For a solution with multiple deliverable services/packages, we have two options when it comes to Git repository organization:

  1. Have multiple Git repositories, probably one per service/package. We can have a CI/CD pipeline per repository.
  2. Have one Git repository with all our deliverables in and have multiple build pipelines which are triggered by a commit to the release branch.

Option one means that we have fine grain control on when deployments happen. When we want to deploy, we merge our changes to the deployment branch of the item we want to release. As the number of deployable items grow, it becomes difficult to keep track of what needs to be deployed for a given change, when you get to 20-30 interdependent services it can easily start to become unmanageable.

With option two we don’t have this problem; whenever we merge our change to the deployment branch every build we have configured will run. This is not ideal as our release cadence is limited to the slowest build. Therefore all builds need to complete before the next release can occur so any failing builds become an issue holding up releases of other probably unrelated changes.

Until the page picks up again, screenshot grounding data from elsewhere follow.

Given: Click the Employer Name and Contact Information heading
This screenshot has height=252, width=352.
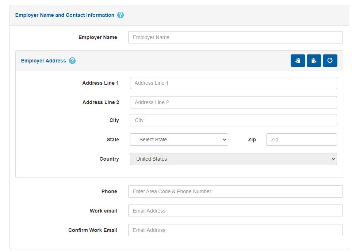Looking at the screenshot, I should click(x=65, y=15).
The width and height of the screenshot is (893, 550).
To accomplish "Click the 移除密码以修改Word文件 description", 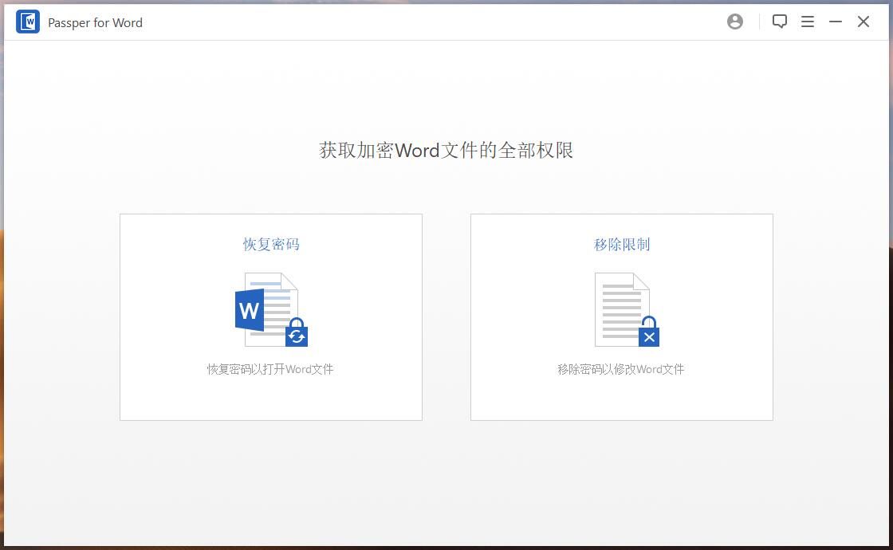I will 621,369.
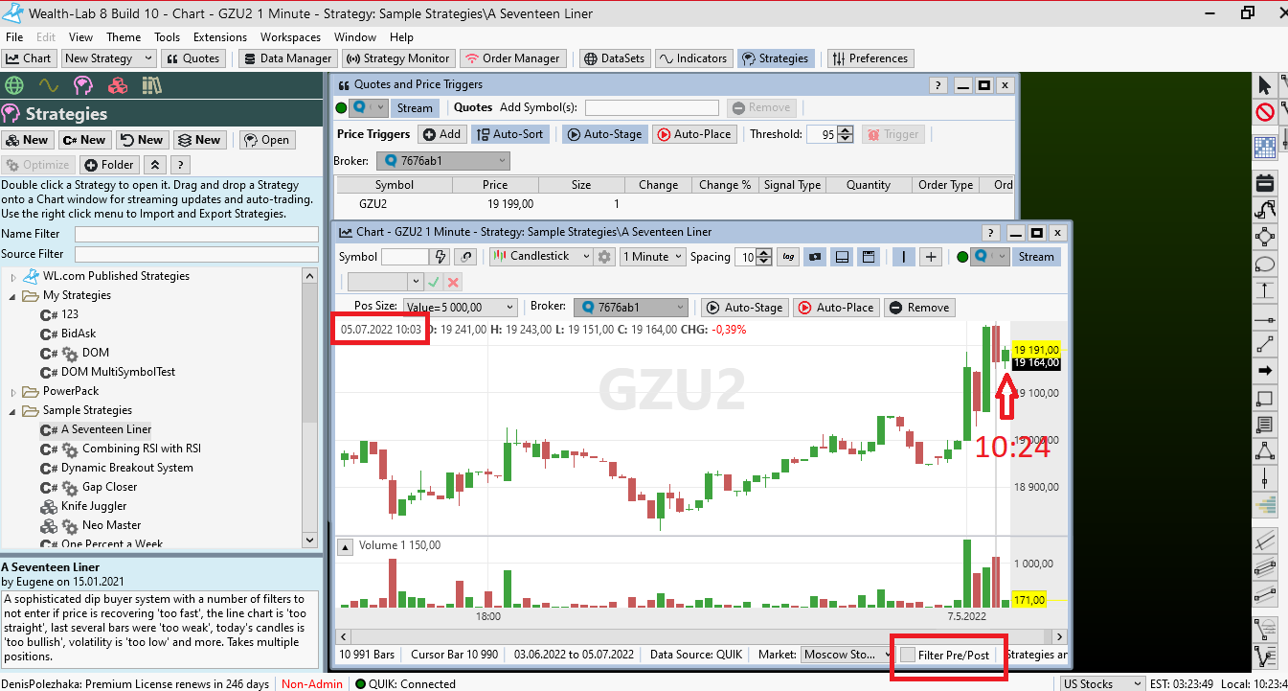Increase Spacing using the up stepper arrow

[763, 252]
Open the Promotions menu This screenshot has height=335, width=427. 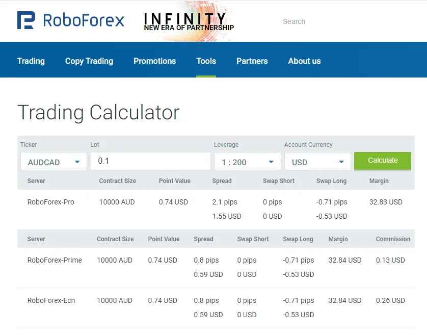pyautogui.click(x=154, y=61)
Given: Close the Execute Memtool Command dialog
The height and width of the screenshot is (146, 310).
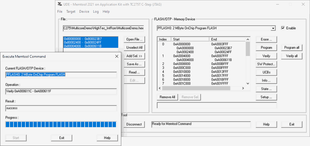Looking at the screenshot, I should click(117, 56).
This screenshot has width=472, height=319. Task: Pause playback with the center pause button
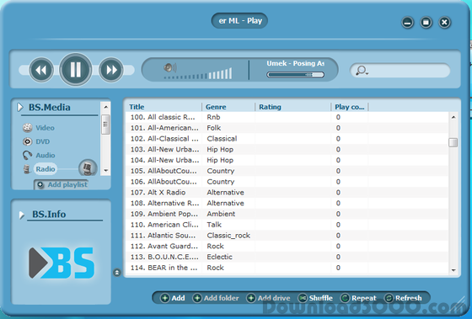(x=76, y=70)
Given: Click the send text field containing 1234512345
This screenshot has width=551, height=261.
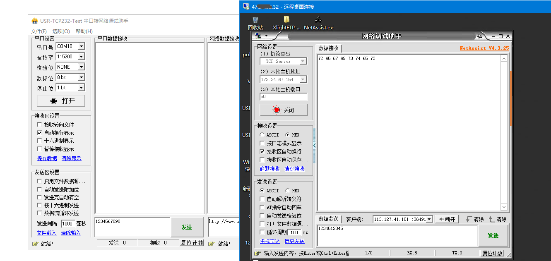Looking at the screenshot, I should (397, 235).
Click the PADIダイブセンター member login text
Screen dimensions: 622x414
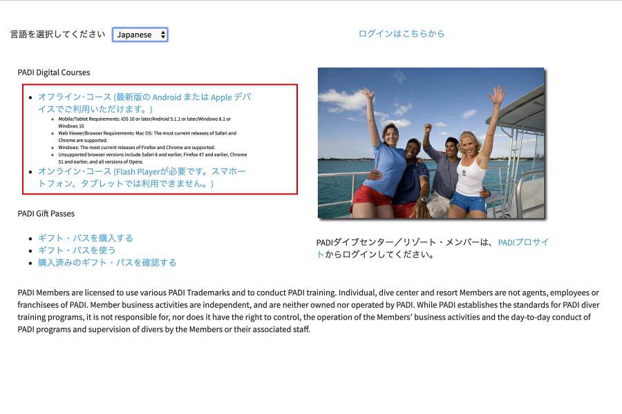coord(406,242)
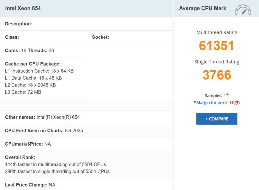
Task: Select the Single Thread Rating value 3766
Action: [216, 75]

MonoBuild aims to help solve issues with option two so that only the required builds for any given changeset are triggered. This can speed up deployment frequency, reduce build times and compute requirements.

The Solution

MonoBuild is a command line utility which you utilise in your release pipeline to decide if any particular build needs to occur. How does it do this? It utilises the dependencies in your project structure to give a yes/no decision on if a build needs to proceed.

A quick example

Given a project set up as below:

graph TD; S[Site]-->B; S-->C; A[ServiceA]-->U; B[ServiceB]-->U; A-->C; C[ServiceA.API] U[Utilites]

Using MonoBuild without any configuration (assuming C#, F# project), if we commit a change to a Service A API\MakePurchaseCommand.cs we can execute the following:

Assuming monobuild is on your path.

>monobuild -t "ServiceA" -q YES
<YES>
>monobuild -t Site -q YES
<YES>
>monobuild -t Utilities -q YES
<NO>
>monobuild -t "ServiceB" -q YES
<NO>
>monobuile -t Utilites -q YES
<NO>

The -t indicates the target of the build and -q suppresses a little extra output you get with a <YES>

  • Don’t want to release the site because of a change in utilities? No problem you can configure that.
  • Don’t want to release if a Markdown file changes? No problem, you can configure that
  • Don’t want to release site if for any changes in ServiceB unless it is the contracts directory? Not a problem, we can configure that.
  • Don’t use C# or F#? No problem, you can configure your dependencies manually, or drop a PR to the repo the code for we use for a C# project file is pretty simple.